Low Newton was a notable exception: Friday afternoon activities, including education, had been reinstated after listening to feedback that women were bored. Ashfield also maintained a more structured and active Friday routine – prisoners were able to attend education or workshop sessions in the morning and participate in enrichment activities in the afternoon, providing a fuller and more engaging day. We found some impressive afternoon activities running at Bronzefield, including a creative writing workshop and the Duke of Edinburgh award, but only for a minority of women. Stocken had also run an employment event on a Friday afternoon.
More positively, the opportunity for social visits was sometimes offered on a Friday afternoon. We found that gym and library continued to run on Fridays in some prisons, but this was not consistent, and sessions were limited to small numbers of prisoners.
Jails often made use of the otherwise inactive Friday afternoons to distribute canteen goods to prisoners, but the process of unlocking prisoners individually to distribute items was slow and consumed much of the afternoon.
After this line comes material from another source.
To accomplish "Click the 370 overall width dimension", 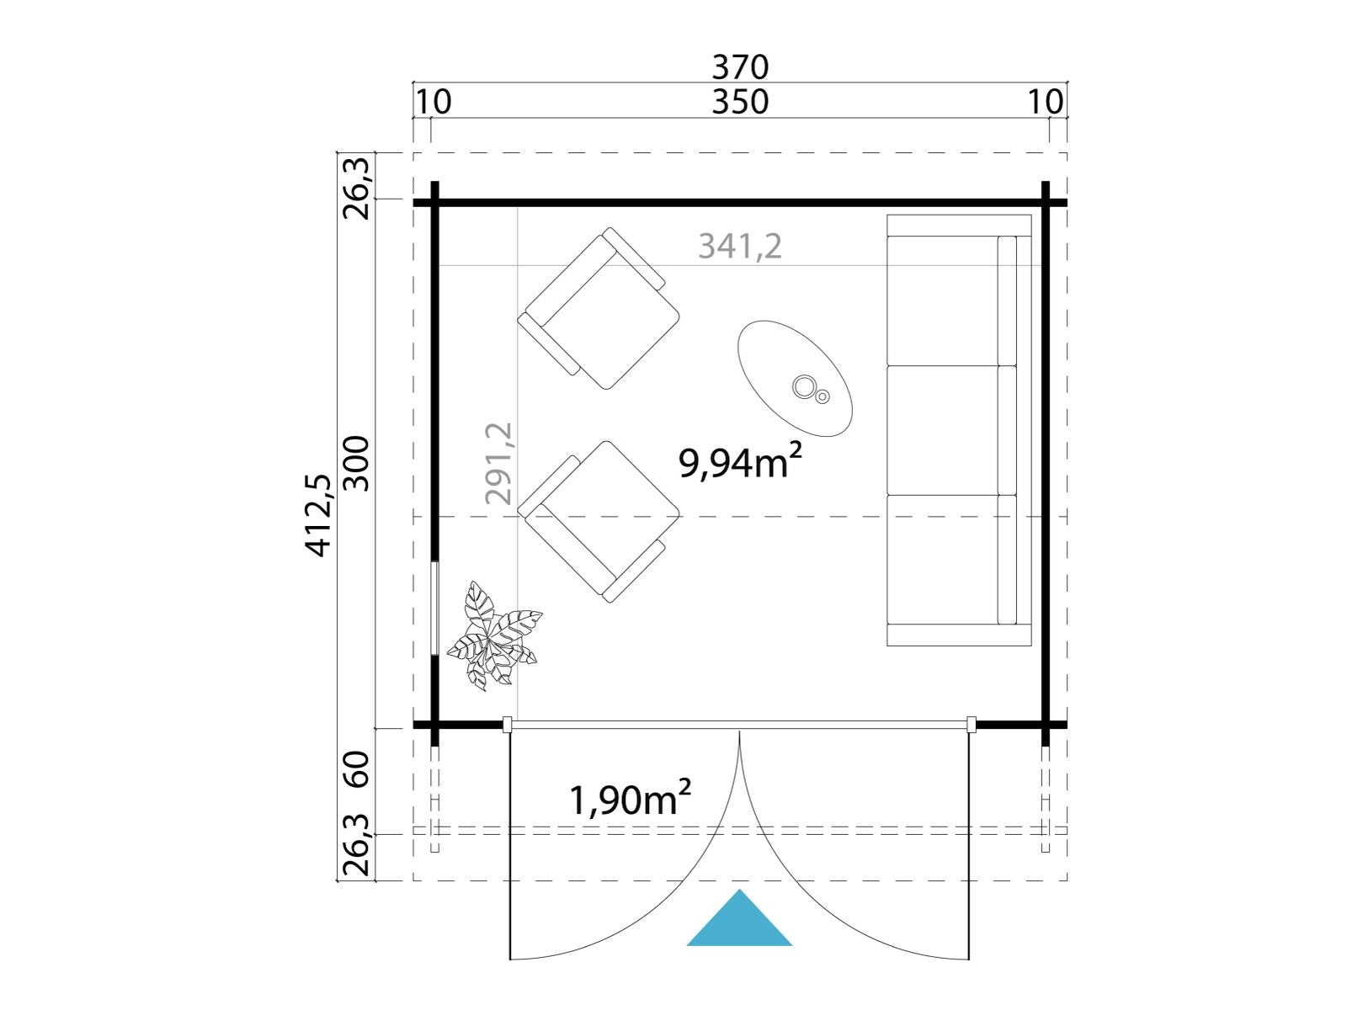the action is click(739, 66).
Although access to Muslim prayers operated smoothly and on time in most prisons we visited, in one we found prisoners unable to take part in this act of worship due to the unavailability of an Imam.
Some governors we spoke to were resigned to Fridays becoming an extension of the weekend. Others expressed a desire to run a more purposeful regime and were frustrated at the contract limitations that had failed to resource education and workshops in the afternoon. A group of prisoners told us that their strongest wish was for Friday to be a working weekday like any other and to prevent the very restricted weekend regime from beginning on a Friday.
However, with real-terms cuts to education delivery of as much as 50% in some prisons, the new contracts introduced in October are likely to further limit opportunities for a full and productive purposeful week. How far Friday mornings routinely become the start of a weekend of extended and excessive lock-up in prisons will be reviewed by inspectors in the coming months.